The tax benefits of an IRA are income-dependent. If you make more than an allowed amount in a given year, your contributions to your IRA may not bring any tax advantage at all. Furthermore, IRA contributions may not be fully deductible if you contribute to a 401(k) in addition to your IRA. Once again, it is smart to check with a tax professional so that you can plan your retirement contributions to maximize your tax benefits.
There is also a down side to these tax benefits. If you withdraw money from your IRA or 401(k) before you reach age 59 (and one half!), you will not only have to pay tax on the amount you withdraw, but will most likely be stuck with an early withdrawal penalty as well. The safest route is to not touch these accounts until you retire. If you must tap these funds, do so only with the advice of a tax professional so you are not surprised by unpleasant notices from the IRS come April 15.
Because the money you put into retirement accounts is tax deferred, the IRS limits the amount you may stash away. The amounts change based on your age and the rate of inflation (and the whims of Congress), but generally, $2,000 is the limit for IRAs and approximately $10,000 is the limit for 401(k) plans. Learn the rules and limits and consult with an adviser to learn how to maximize the tax advantages available to you.

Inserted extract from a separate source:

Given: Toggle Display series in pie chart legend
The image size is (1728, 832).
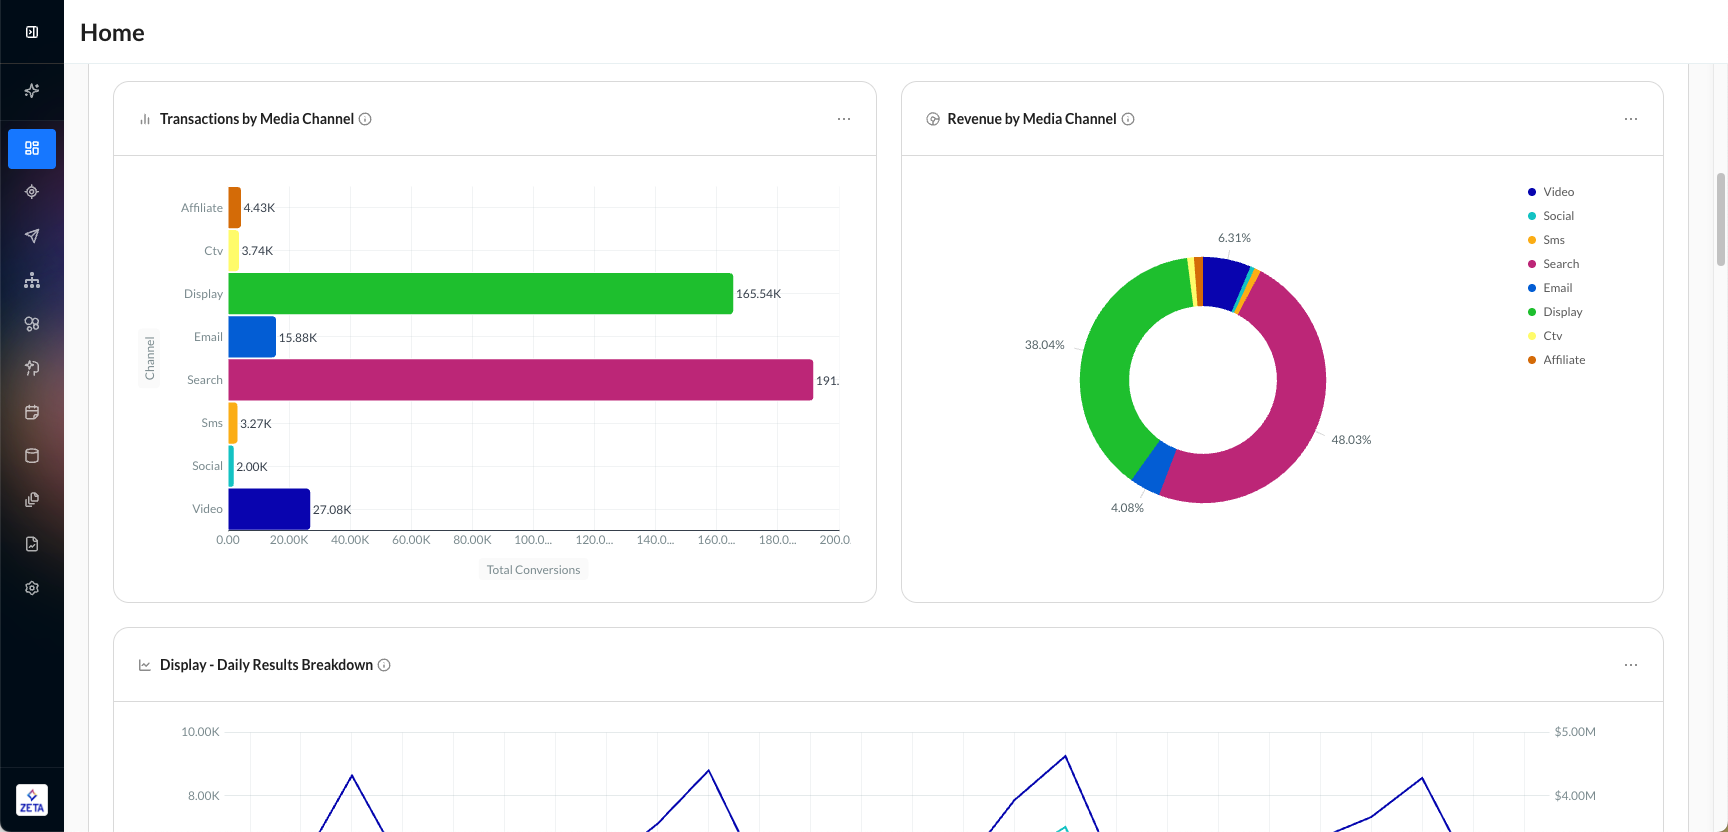Looking at the screenshot, I should (1562, 312).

Employee Benefit vs Individual Account
The biggest difference is simply that a 401(k) is offered as part of an employee benefits package, while an IRA is owned and administered by the individual account holder. This difference accounts for one of the major advantages of a 401(k) over an IRA: your employer usually matches your contribution to your plan up to a given percentage. For instance, if your contribute 2% of your pay to your 401(k) each pay period, your employer might match your contributions, essentially doubling your money. For many people, this benefit alone is reason enough to choose a 401(k) over an IRA if they must choose one or the other.
Freedom of Choice
There are also disadvantages inherent in the company ownership of the 401(k). Because more than one person owns funds in the overall account, a third party, usually an insurance company or other financial institution, administers the account. This results in less freedom for you in administrative options, such as changing, starting, or stopping contributions and in how your funds are allocated. For instance, company 401(k) plans might offer 10 mutual funds to which you can distribute your money out of the many thousands that are available. Because you are the sole owner and administrator of an IRA, by contrast, you can place the money in any investment vehicle for which you’re qualified. That freedom is essential for hands-on types who prefer to manage their own affairs and accept credit or blame for success and failure.
For some, this freedom is not an advantage at all; some people do not want to trouble themselves with asset allocation and mutual fund performance. If that describes you, a 401(k) would better serve your needs because your employer’s plan likely has an account manager watching its performance to maximize security and returns.
Whatever your preference, you are not limited to one choice or the other. Many people have both a 401(k) through their employers and an IRA. If you can afford it, contribute the maximum allowable amounts to both accounts. You’ll enjoy the tax advantages now and will be better prepared for retirement in the future.